The estimation and reporting of credit impairment at banks has led to a brand-new set of guidelines around the current expected credit loss (CECL). What’s a beleaguered banker to do?

“For an effective CECL transition, preparation is key,” said Samrah Kazmi, Advisory Industry Consultant for Risk Solutions at SAS. She was the third and final speaker at a webinar titled “CECL: Managing Through the Implementation Headwinds” sponsored by the Global Association of Risk Professionals (GARP) on September 12, 2018.

“Most banks think CECL is just about the modelling,” she said, “but it’s also data, systems, and processes.” Begin by identifying the stakeholders, she advised, and do a gap analysis before you approach the vendor.

“Know what you want to do,” Kazmi said. “Do you just want to mark the checkbox? or do you want to go beyond that? You should know whether you can build from the ground up or must go with a vendor solution.”

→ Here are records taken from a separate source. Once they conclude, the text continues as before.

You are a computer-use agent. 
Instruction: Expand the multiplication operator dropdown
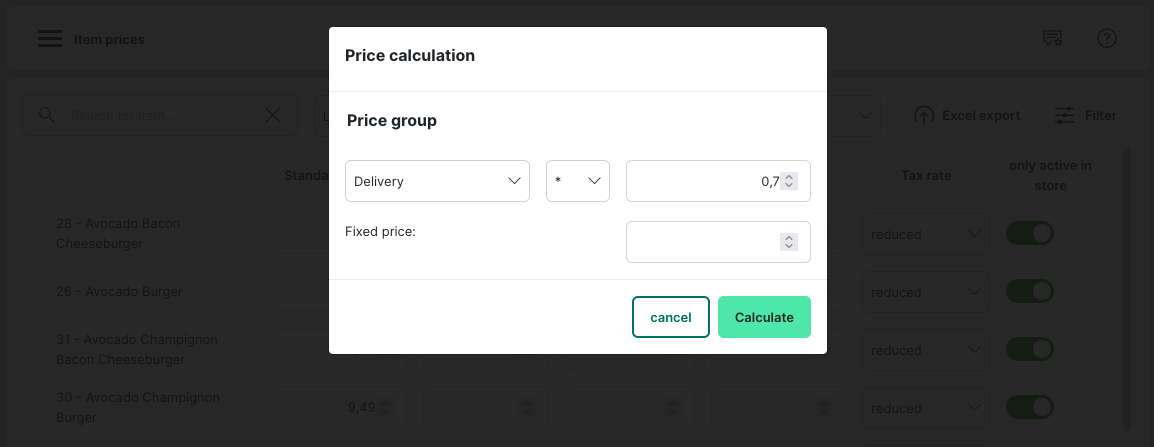(578, 181)
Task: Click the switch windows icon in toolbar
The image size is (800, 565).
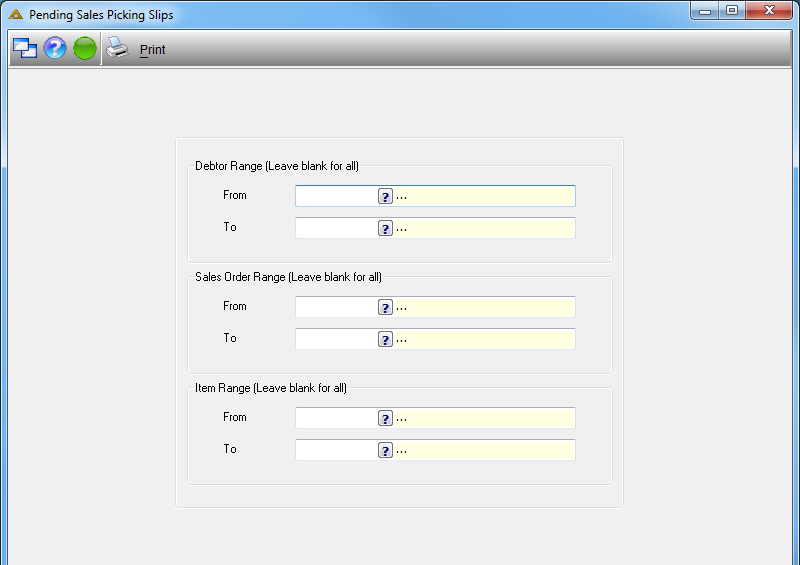Action: (x=24, y=48)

CECL Headwinds_3_models_startpoints

Credit Risk, Accounting, Finance—all these departments must work together. “A collaborative framework ensures success,” she said.

The risk team will require model estimation and implementation. They must determine model sensitivity and will carry out loss forecasting. Finance will concern itself with aggregation and reporting. They may have to apply the Q-Factor and make certain adjustments. They will investigate variance analysis and review.

“The teams need to manage multiple complex dependencies,” she said. It’s an iterative process. The data normalization exercise alone could take several iterations.

“The CECL guideline is intentionally non-prescriptive. Data dictates methodology,” Kazmi said. “You need to be able to explain changes in allowance from one period to the next.”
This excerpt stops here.